Organic full fat coconut milk and organic, unrefined coconut products provide much nutrition and many health benefits. Rich in lauric acid, coconut milk is anti-bacterial, anti-viral, anti-cancer, and has been shown to improve thyroid function and promote weight loss. And no, you do not need to be scared of the fat - coconut fat is made up of easily metabolized medium-chain fatty acids that are essential for cellular integrity and brain development.
What you should be concerned about is the quality of your coconut products. They should be as unrefined as possible. Look for raw, unrefined, organic, and virgin on the label when shopping for products such as coconut milk, coconut oil, coconut water, and coconut cream. You can also make your own homemade coconut milk from whole coconuts.
Enough about coconuts, back to the gratin.
Roots Farm has the most beautiful freshly dug heirloom potatoes. I wish I had thought to bring my camera to the market because they looked so much more amazing pouring out of their crate onto the table. You can probably tell from the picture that the skins are barely hanging on to these fresh lil babies - I had to be extra gentle when washing them so as not to loose their radiant colors. Apparently, freshly dug potatoes are higher in moisture and lower in starch - so they cook faster than older potatoes and you can have a second helping without feeling starch guilt.
potato gratin w/ spring garlic
3 lbs potatoes
2 tbsp dried herbs* or 6 sprigs fresh herbs
2 cups coconut milk, whole raw milk or homemade nut milk
4 sprigs early spring green garlic or 1 head garlic
Preheat the oven to 400 degrees Fahrenheit.
Over medium heat, combine the milk and herbs in a saucepan and bring to a boil. Turn off, cover and let flavors meld for 10 minutes.
Using a sharp knife or food processor, slice the potatoes into 1/8 inch slices. Set aside.

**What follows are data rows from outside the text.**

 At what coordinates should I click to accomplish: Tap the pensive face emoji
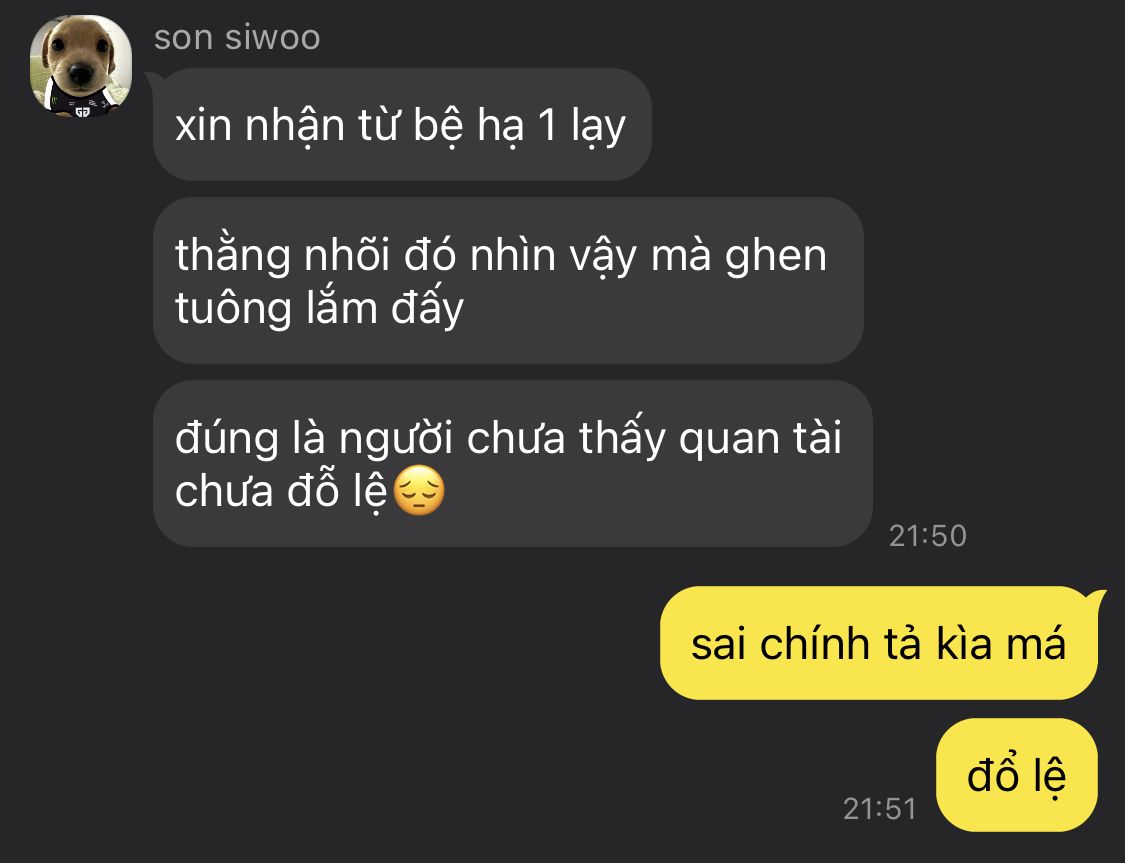(x=420, y=491)
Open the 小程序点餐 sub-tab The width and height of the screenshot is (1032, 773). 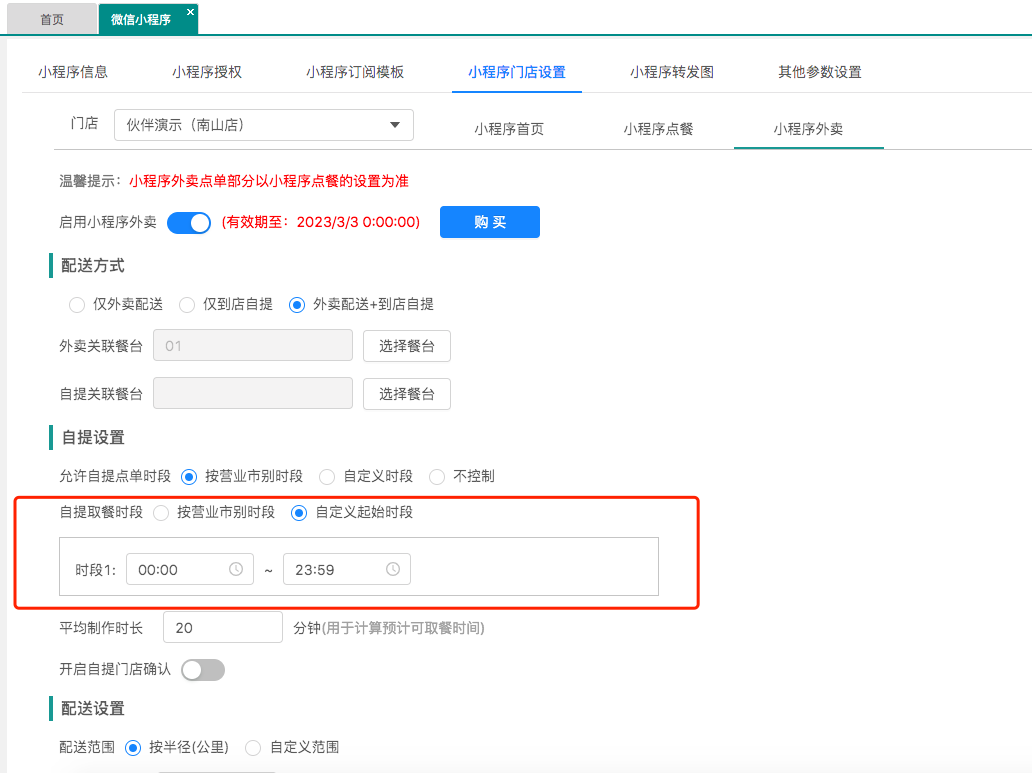click(658, 129)
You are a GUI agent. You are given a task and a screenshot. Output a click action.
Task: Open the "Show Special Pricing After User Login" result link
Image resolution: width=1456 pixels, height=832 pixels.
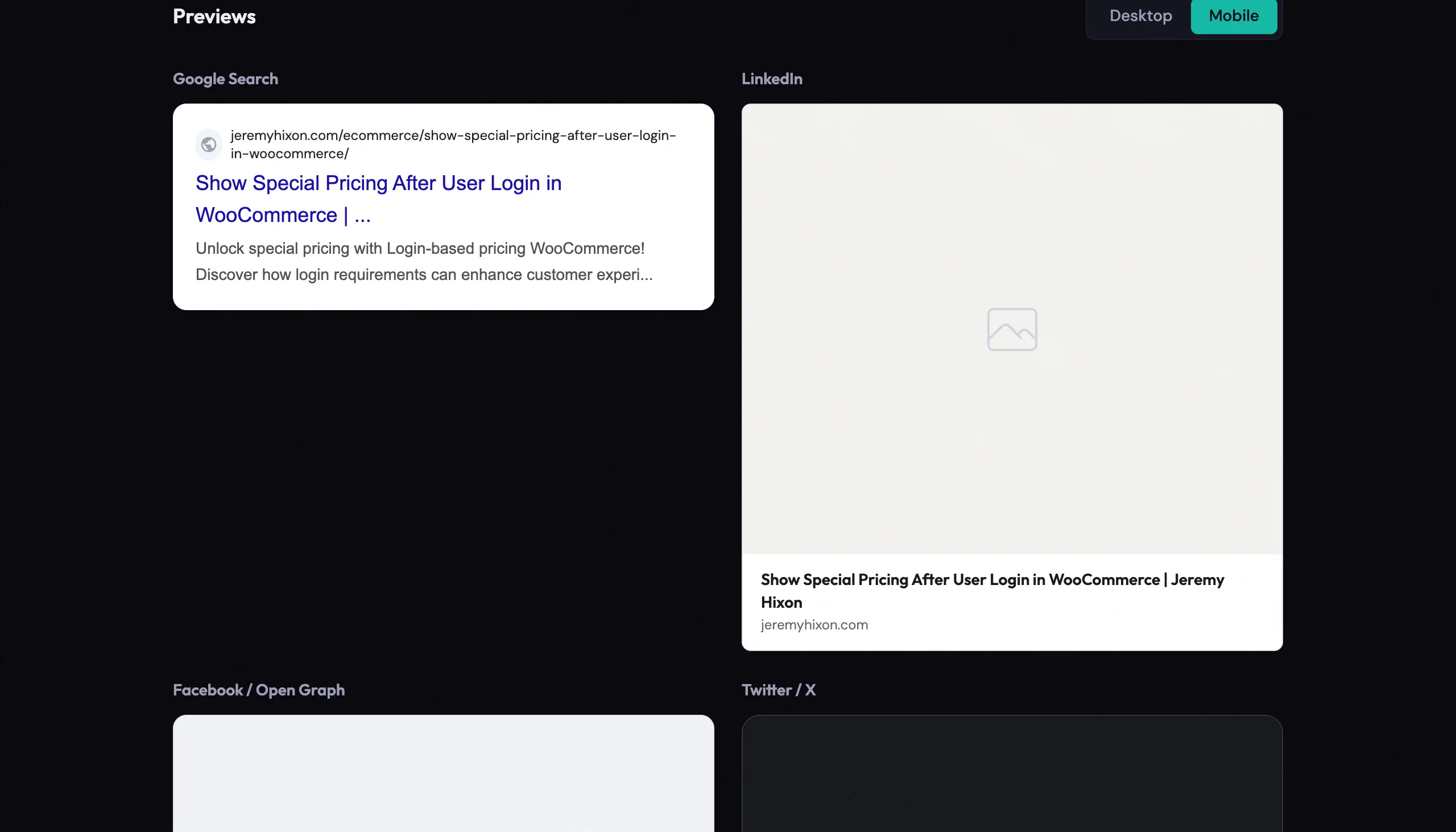click(378, 198)
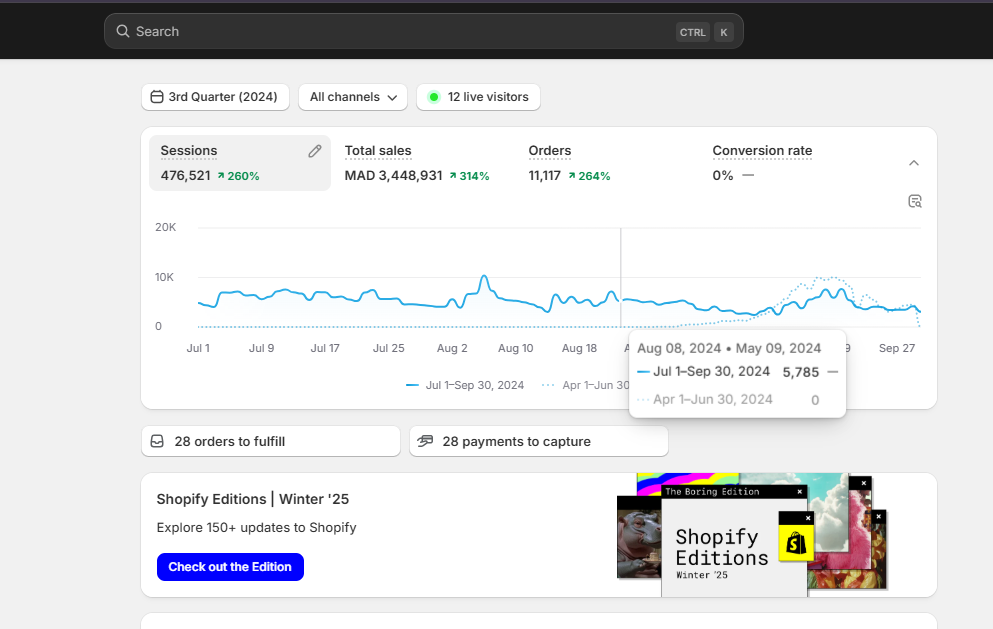Click the green live visitors indicator dot

coord(434,97)
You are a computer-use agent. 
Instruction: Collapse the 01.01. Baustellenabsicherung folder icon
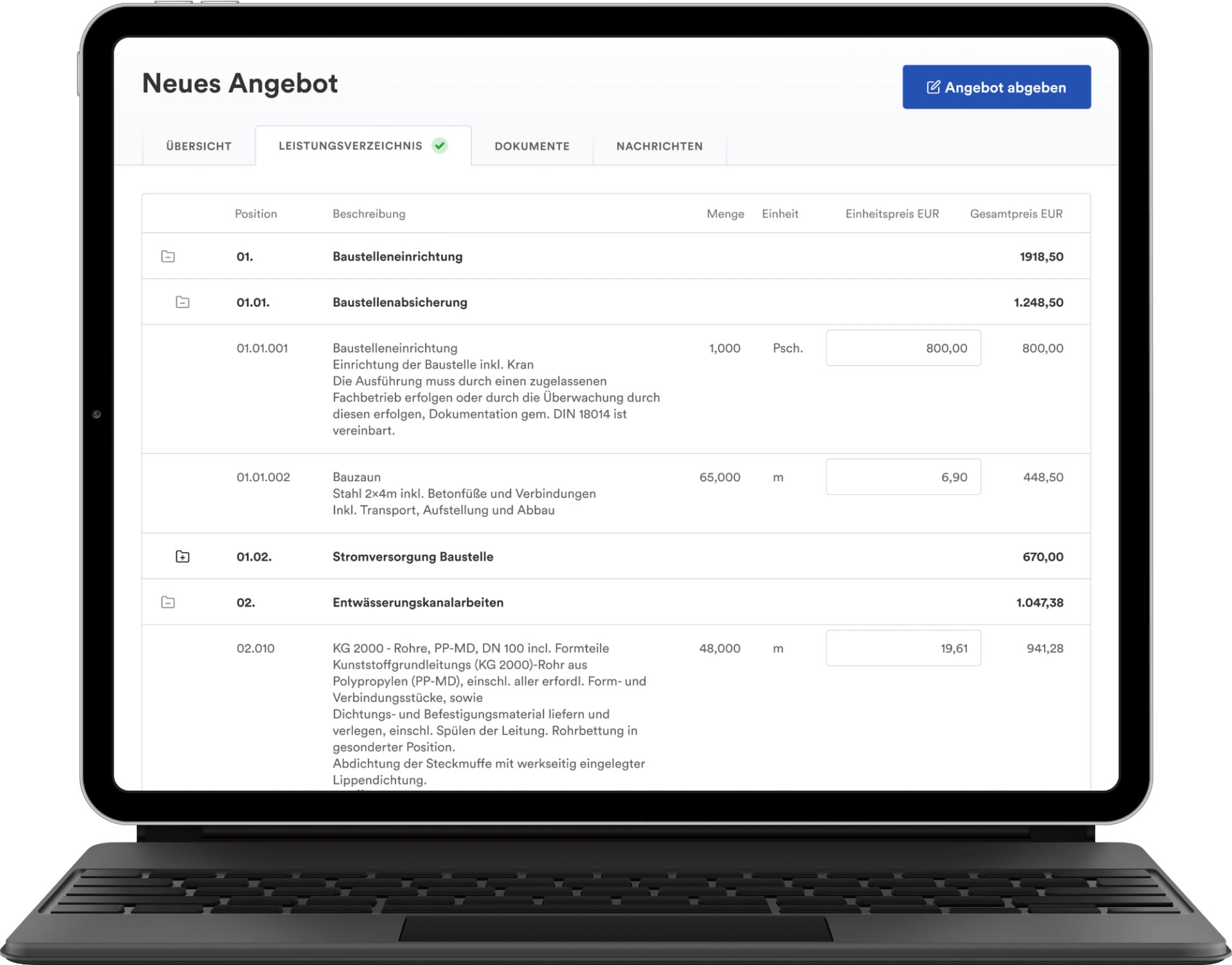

Slice the green spring garlic on a slant, using the entire sprig. If using regular garlic, remove skin and thinly slice each clove. Set aside.
In a 10"x13" square or 12" round glass or ceramic baking dish, layer the potatoes to cover the bottom of the dish. Ladle some of the coconut milk and herb mixture over top and follow with a sprinkling of sea salt and garlic. Repeat. When you have placed the last layer of potatoes on top, press down firmly with your fingers to release any air holes. Pour the remaining coconut milk and herb mixture over the top.
Cover with foil and bake for 1 hour.
Remove foil and raise oven temperature to 450 degrees Fahrenheit. Bake for 10-15 minutes.
Make sure you can pierce the gratin easily with a knife before removing from the oven. If it needs more time, continue to bake 10 more minutes.
*I just love Tom Shepherd's herbes de provence - you can buy it in bulk from his stand in late fall and winter to use year round.
Serve this garlicky gratin with a salad, alongside grilled or roasted beef, or as your favorite holiday side dish.